子供らしくなんて言う気はないけど、女の子が無茶をしないで危険なことには近づかないでよって言われているのよ。
でも自分から危険に近づいたことは一度もないのよ?
いつも向こうが近付いてくるんだけどな。
翌朝、朝食のために食堂に集まった時には、バイロンさん一家はすっかり打ち解けた雰囲気になっていた。
協力してすることが出来たからというのもあるし、アシュベリーに対して私たちが本気で怒っていたのを見て、信用してもらえるようになったのもあるんじゃないかしら?
あの騒ぎのあと、お父様はすぐにフェネリー伯爵家に向かい、事情を説明して魔道具を山ほどもらって、それを設置するための人員まで連れて帰ってきた。
すでにバイロンさんが商会の人やうちの警護の魔道士を連れてアシュベリー子爵家に乗り込み、アシュベリーを書斎に、ぎゃあぎゃあ喚いてうるさい夫人を私室に閉じ込めていたので、外に出られないように扉にも窓にも魔道具を設置してきたんですって。
フェネリーの大伯父様は、ギルモアに話す前にフェネリー伯爵家を頼ったことが嬉しかったらしくて、何人も人を寄越してくれたの。
おかげでさっそく今日からアシュベリーの領地に移動して、あちらの屋敷に魔道具を設置できるそうよ。
急に引っ越すことになって、お嬢さん方はびっくりしたでしょうね。
「娘さんたちは指示しないと自分では何も決められないようだ。
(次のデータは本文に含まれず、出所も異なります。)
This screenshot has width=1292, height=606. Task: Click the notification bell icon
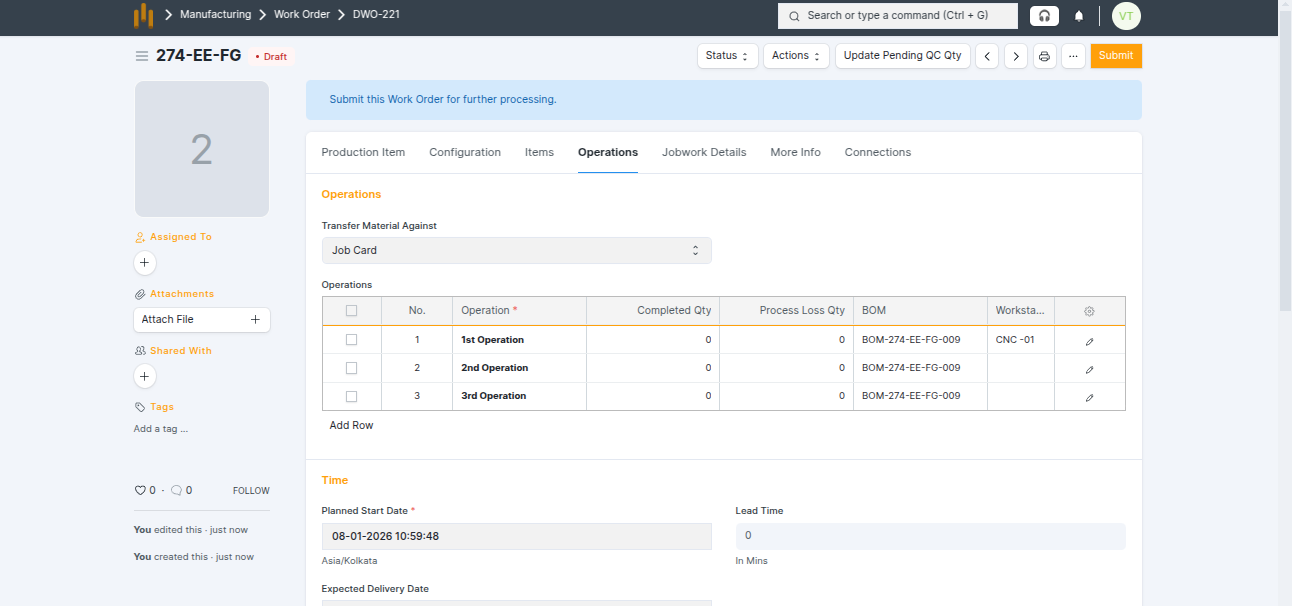coord(1079,16)
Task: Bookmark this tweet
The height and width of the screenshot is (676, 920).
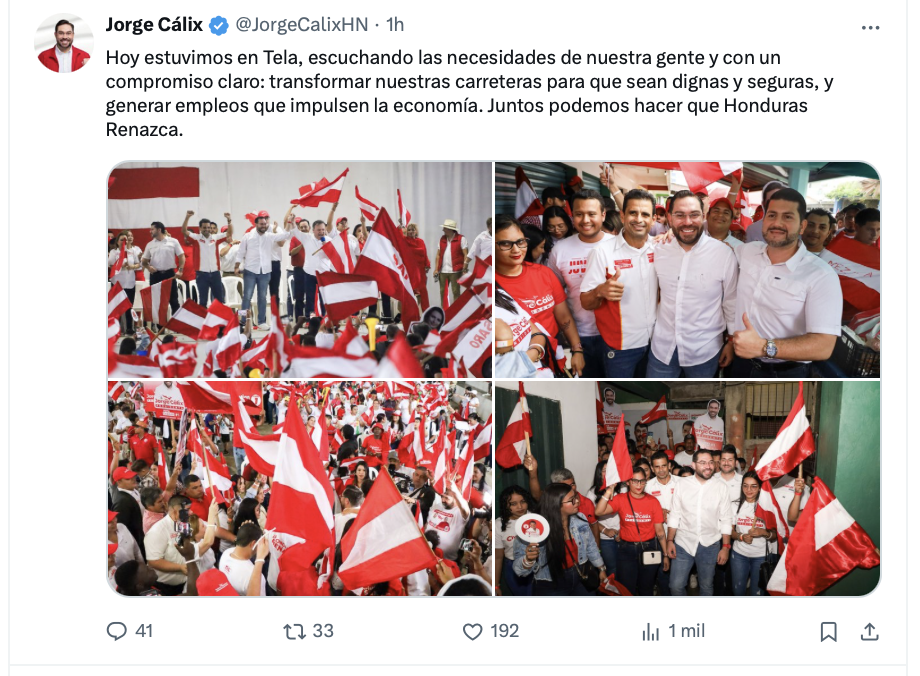Action: (828, 631)
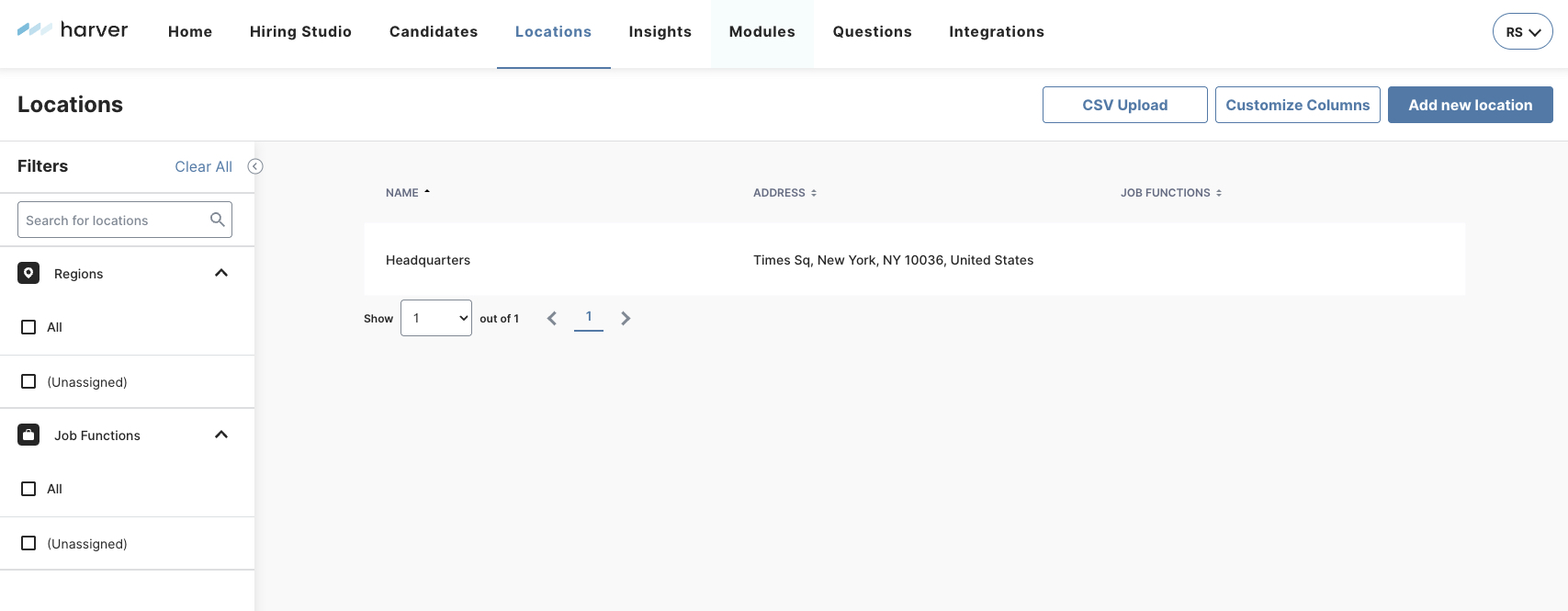Open the Show rows per page dropdown
Image resolution: width=1568 pixels, height=611 pixels.
pos(436,318)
両親が部屋から出られないと聞いても、嬉しそうでもなく心配している様子もなく、ただ頷いているだけだった」
バイロンさんの話を聞いて気持ちが沈んでしまったわ。
ずっと親に命令されて生きてきて、逆らうことも自分で決めることも経験がないせいで、どうすればいいのかわからないんだ。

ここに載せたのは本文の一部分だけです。